— Required work —
1: Say whether each statement below agrees with the text on the Apollo butterfly events. Answer yes or no for each, quoting the deciding words of the text exactly. (a) At the Sobieszów Palace event, participants made seed cards. (b) No sightings of the species had yet been received through the campaign. (c) The Sudetic Field Station is located in Sobieszów.
2: Reproduce the part of the text on the Apollo butterfly events from the words "Photos: Anna Bator-Kocoł" up to and including the words "butterfly breeding farm.".

— Exercise text —
::::::::::
In May, at the Nature and Education Center of the Karkonosze National Park – Sobieszów Palace, we prepared an educational event for the opening of a citizen science campaign called Happening for the Apollo. Participants had the opportunity to sow a meadow for butterflies and bumblebees, make seed cards, and paint decorative stones. At the end, we flew with the Apollo and the KPN guide, all the way to the top of Chojnik Mountain, which is one of the reintroduction sites for this species. A very important part of the event was the presentation of our #WhereIsBigWhiteButterfly? campaign, which encourages anyone who has seen a large white butterfly to send us its photo and location at niepylak@kpnmab.pl. Our action has been met with interest, and we have already received the first sightings of the species. We hope to get even more submissions in the 2024 season!

Photos: Anna Bator-Kocoł

Open Days of Half-Timbered Houses

On the occasion of the Open Days of Half-Timbered Houses, we organized a fair of handicrafts, antiques, and regional products at our Sudetic Field Station in Uniemyśl. The event was combined with educational activities about the Apollo butterfly and meadow ecosystems: art workshops, an educational tour, and a presentation of the butterfly breeding farm.
::::::::::
— Provided material —
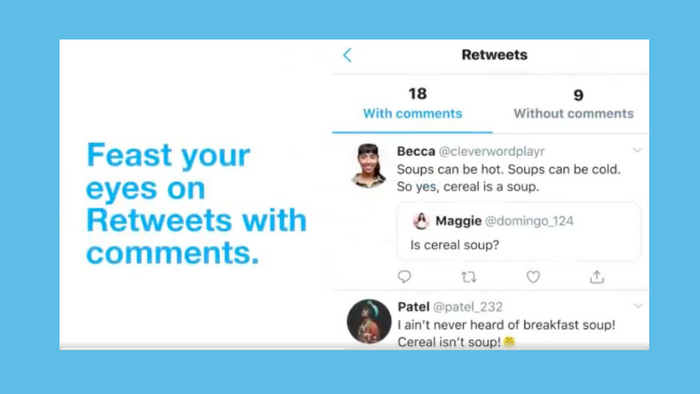The height and width of the screenshot is (394, 700).
Task: Select Patel's display name
Action: tap(413, 307)

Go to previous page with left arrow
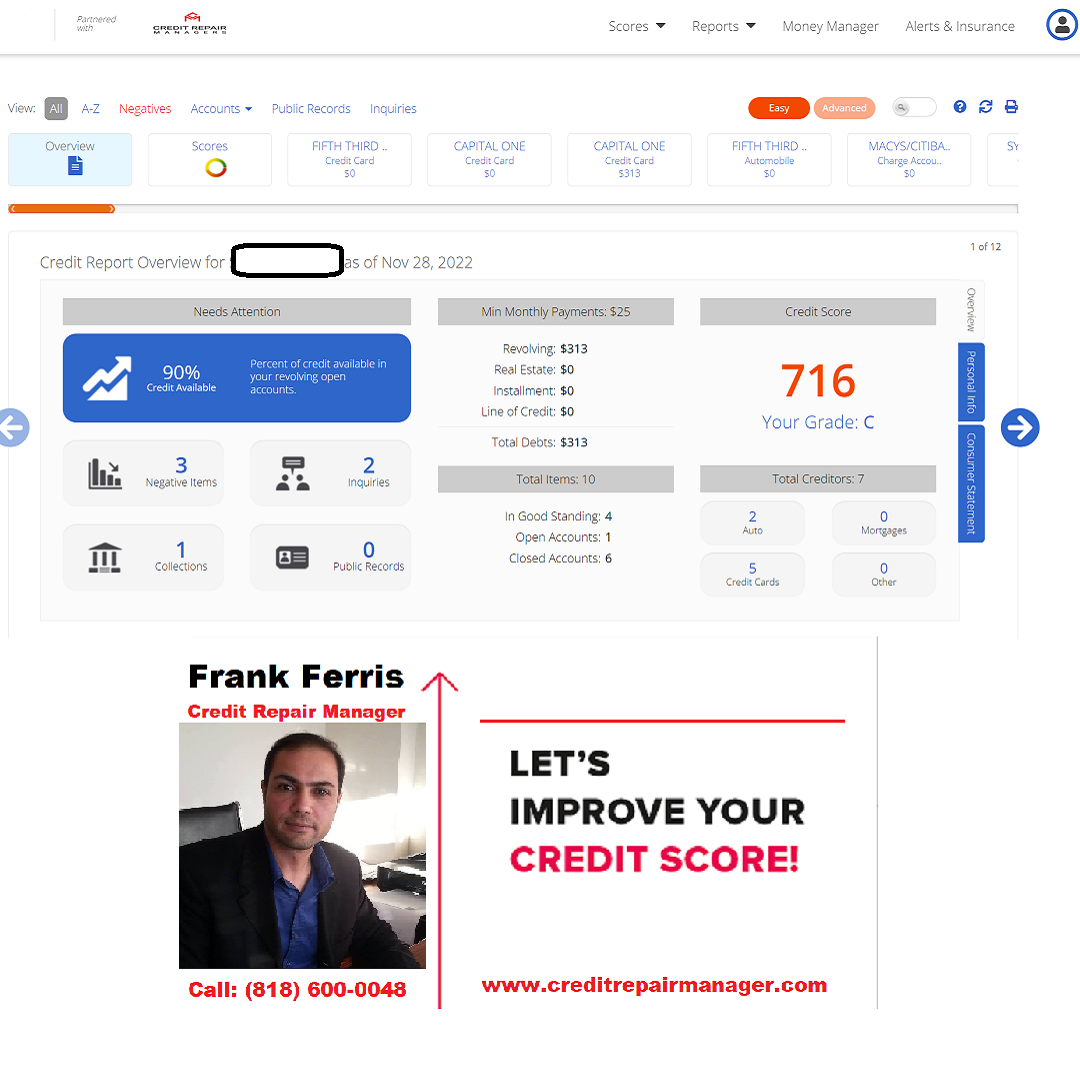(12, 428)
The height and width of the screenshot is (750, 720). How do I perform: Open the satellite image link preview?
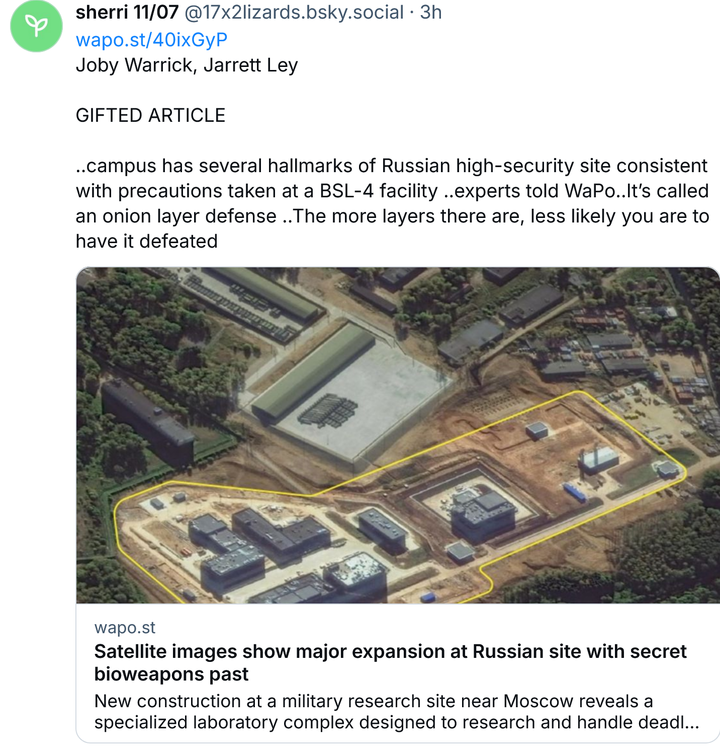tap(398, 435)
::::::::::
— Exercise solutions —
1:
(a) Yes: "make seed cards"
(b) No: "we have already received the first sightings of the species"
(c) No: "our Sudetic Field Station in Uniemyśl"

2:
Photos: Anna Bator-Kocoł

Open Days of Half-Timbered Houses

On the occasion of the Open Days of Half-Timbered Houses, we organized a fair of handicrafts, antiques, and regional products at our Sudetic Field Station in Uniemyśl. The event was combined with educational activities about the Apollo butterfly and meadow ecosystems: art workshops, an educational tour, and a presentation of the butterfly breeding farm.